◆ **Set problem**:
Continue the article below about Square Enix's plan to automate most of its QA work with AI, picking up right after its final sentence.

◆ **Reading text**:
+ + + + +

Square Enix aims to have AI doing 70% of its QA work by the end of 2027, which seems like it'd be hard to achieve without laying off most of your QA workers
Square Enix is partnering with an AI research lab at the University of Tokyo to "improve the efficiency of game development processes."
With the release of its latest quarterly financial results, Square Enix published a progress report on its "Square Enix Reboots and Awakens" medium-term business plan. Initiated last year, the three-year plan aims to overhaul the company's game development and publishing strategy.
In the progress report, Square Enix announced that, as part of its efforts to "create additional foundational stability," the company has formed a joint research team with the Matsuo Laboratory at the University of Tokyo "aimed at improving the efficiency of game development processes through AI technologies."
According to the report, Square Enix's goal for the joint research team, which incorporates both UTokyo researchers and Square Enix engineers, is to "automate 70% of QA and debugging tasks in game development by the end of 2027" by using generative AI to "improve the efficiency of QA operations."
Automation tools are already a fixture of quality assurance in game development; major game engines like Unreal even offer built-in testing automation tools. But seeking to develop new tools to perform the majority of QA labor, in roughly two years, using technologies like those already making game developers miserable at other major publishers like EA, is an ambitious goal.

+ + + + +

◆ **Provided data**:
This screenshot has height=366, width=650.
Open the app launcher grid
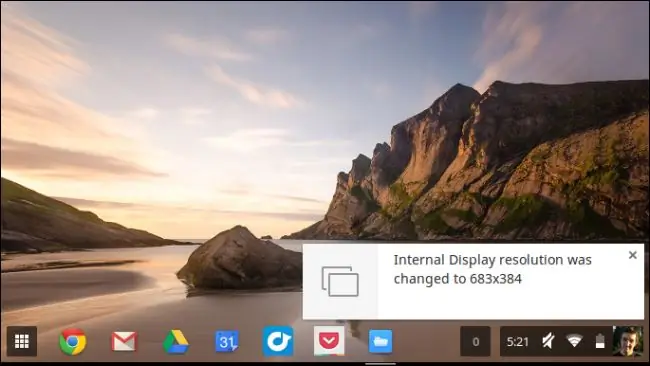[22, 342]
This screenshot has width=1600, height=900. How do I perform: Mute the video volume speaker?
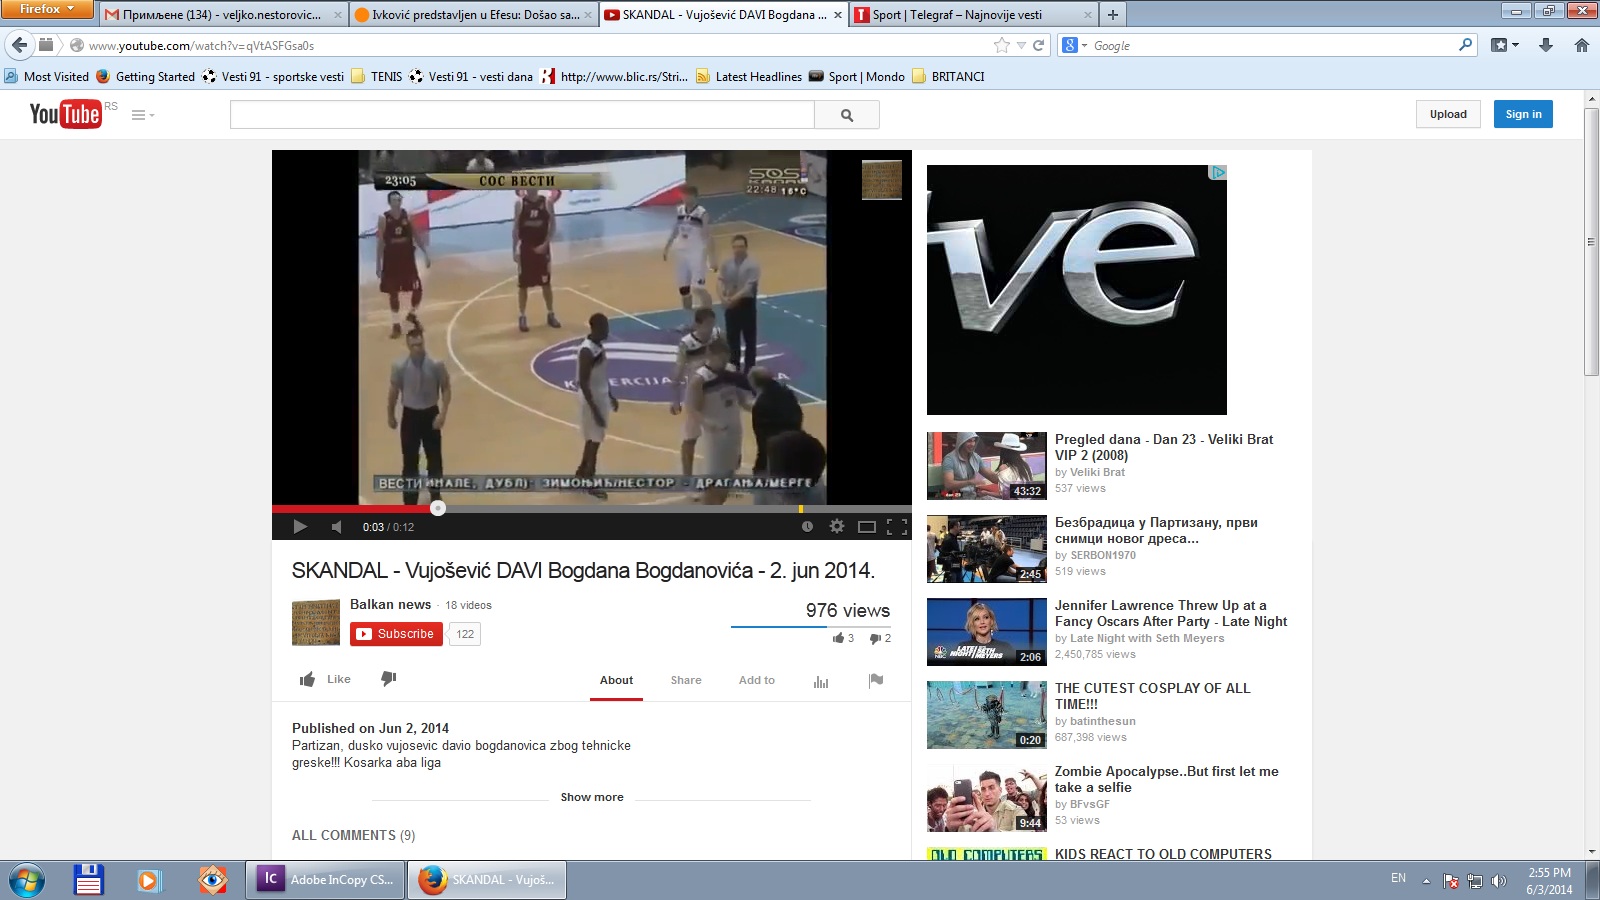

+ + + + +

◆ **Response to this task**:
And while Square Enix doesn't say as much, it's hard to read that goal as anything other than a quiet statement of the company's intent to replace its existing QA workforce.
Square Enix's recent history demonstrates that when it invokes the spirit of "efficiency," layoffs tend to follow. As an example, the company's joint AI research is just one piece of its business plan's effort to "create additional foundational stability." The other half of that pillar is a "fundamental" restructuring of its overseas publishing organization, which already led to layoffs across its US and EU offices in 2024 following the business plan's initiation—and has just produced even more.
As of today, after the publishing of the latest progress report, Square Enix laid off additional overseas staff at its US and UK offices according to Bloomberg reporting. A spokesperson for Square Enix told Bloomberg that the layoffs were made "in order to best position the group's long-term growth."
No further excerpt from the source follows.